Even then, he managed to present himself as the guardian of the sport, a fierce advocate of fair play. Born without a fibula in either leg, he lost both to amputations. A prodigy of Paralympic running, Pistorius won a major legal battle in 2008 when the governing body of athletics, the IAAF, allowed him to compete against able-bodied athletes. At London, he became the first amputee sprinter to compete at the Olympics. With the filmic grandeur of his story came a celebrity profile, not only in South Africa but across the world. A large PR industry grew up around him and he became a billboard regular. Advertisers loved him because he conveyed a message deeper than money or medals. Here was an athlete on the cutting edge of science, propelled not only by technology but his own courage. London 2012 was his chance to join Usain Bolt and Co in the worldwide consciousness and expended every ounce of spare effort to make his story heard.

With all this swirling in our heads, the news that Pistorius had been charged with the murder of Steenkamp at his home in the Silverlakes complex in the Boschkop area of Pretoria arrived with two possibilities: Accident or crime. Either way, it has wiped out the sporting narrative. To leap from recollections of Pistorius sharing the London stage with Bolt, Mo Farah and Jessica Ennis to an image of fatal gunshot wounds was indeed a shock. Whatever the truth, this is another good reason to stop thinking that top sportsmen and women are superhumans and blessed. The jolts keep coming. In the last few days alone we have heard allegations of industrial-scale match-fixing in football and a “widespread” performance-enhancing drug problem in Australia.

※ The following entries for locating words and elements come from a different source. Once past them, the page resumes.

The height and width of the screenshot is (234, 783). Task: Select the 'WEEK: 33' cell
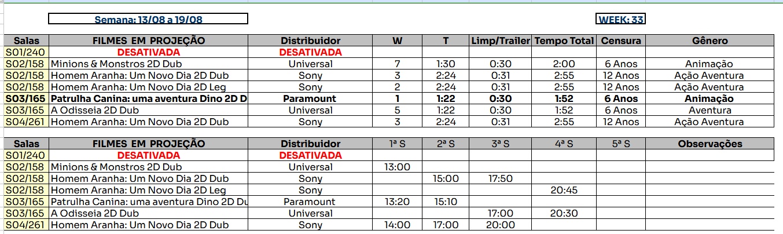point(620,19)
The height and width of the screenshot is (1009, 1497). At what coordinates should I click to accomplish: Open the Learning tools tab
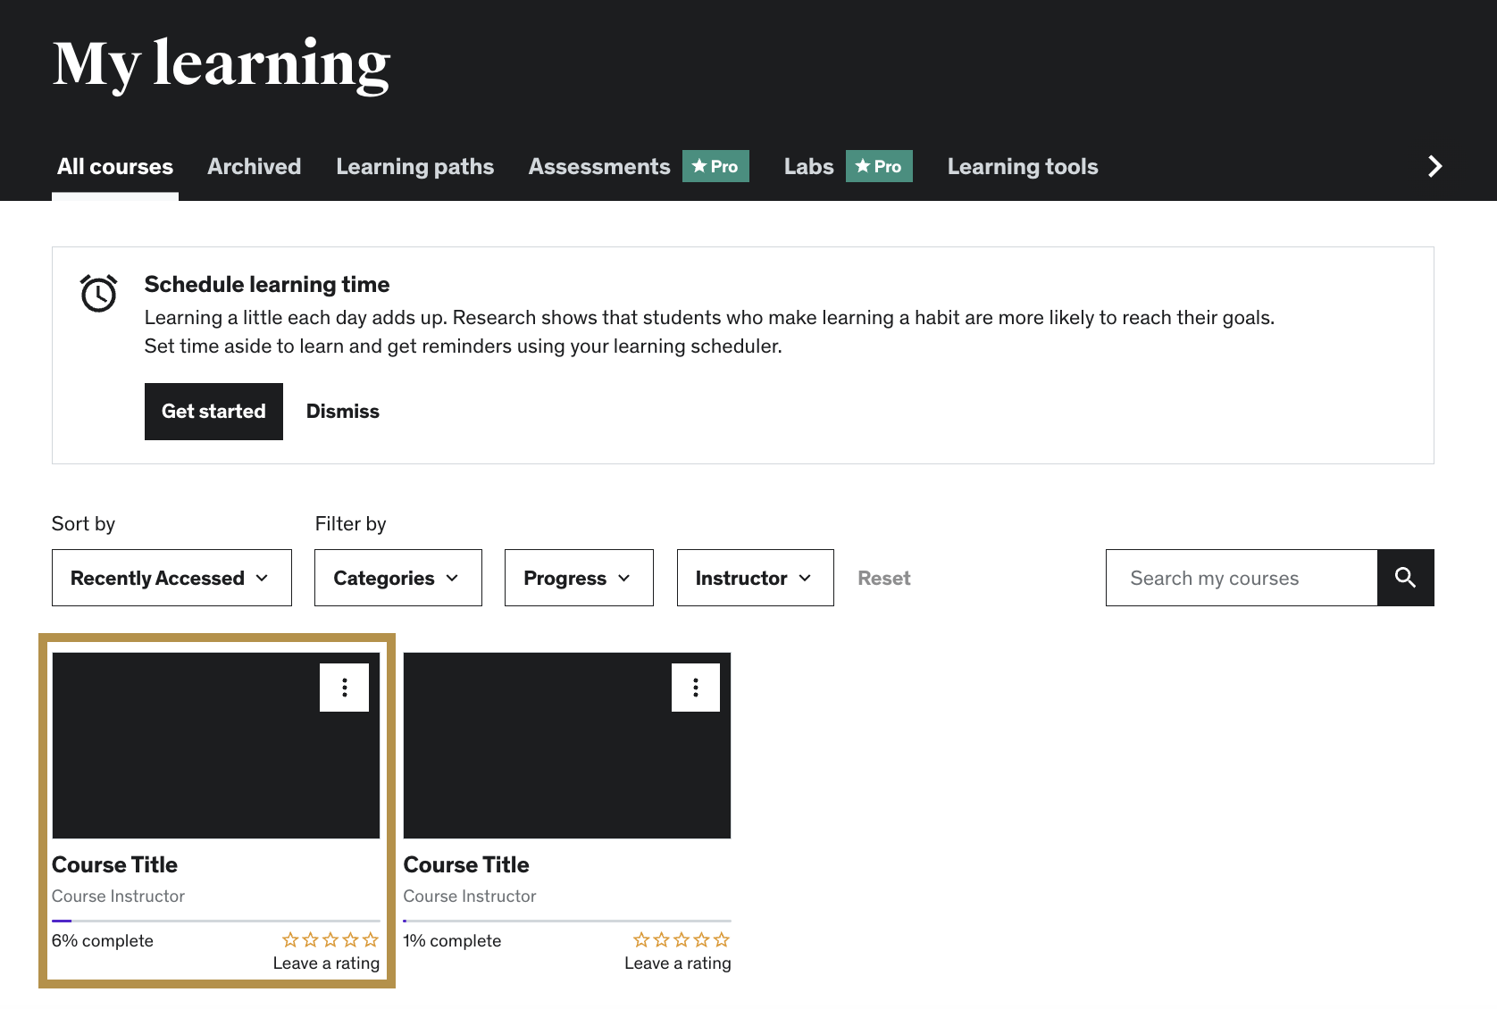tap(1022, 167)
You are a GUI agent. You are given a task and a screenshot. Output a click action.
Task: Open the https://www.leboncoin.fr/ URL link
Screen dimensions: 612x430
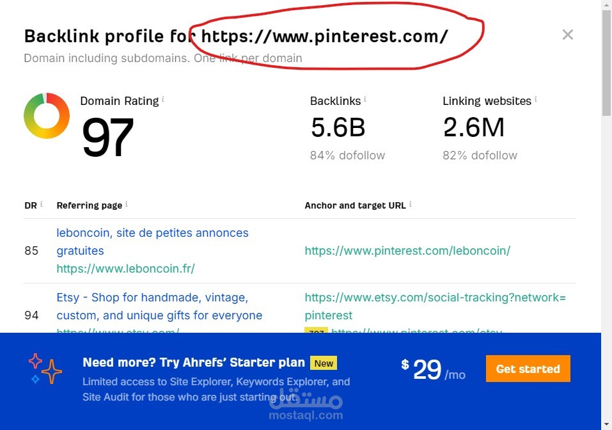tap(125, 269)
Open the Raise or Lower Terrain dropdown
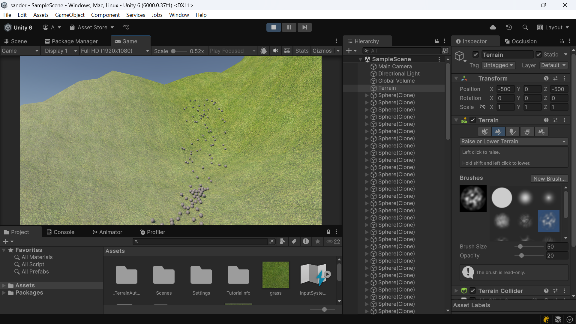Screen dimensions: 576x324 point(514,141)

In Madrid, a major doping trial is sucking in sports beyond cycling, itself reeling from the Lance Armstrong scandal. Paul Gascoigne, one of the most talented English footballers since 1966, has put his life at risk through alcohol. Strictly, there is no connection between these events and the terrible news about Steenkamp. However, they tell us not to think the stars of the sporting world lead better or simpler lives. Paralympic sport was desperate to find a way out of its minority status. Pistorius led it by the hand into the big stage. London 2012 was its great leap forward, drawing record TV audiences and establishing a new crop of heroes. Pistorius was the one the whole world knew. However, he will no longer be known as the Blade Runner: The man who led disabled sport into the bright lights. His global renown will be much darker now. He will always be the man on “cheetah blades” who picked up a gun and, whether by accident or deliberately, dispatched a woman to oblivion. In that sense, his part in London 2012 already reads less like a triumph over adversity than a cautionary tale.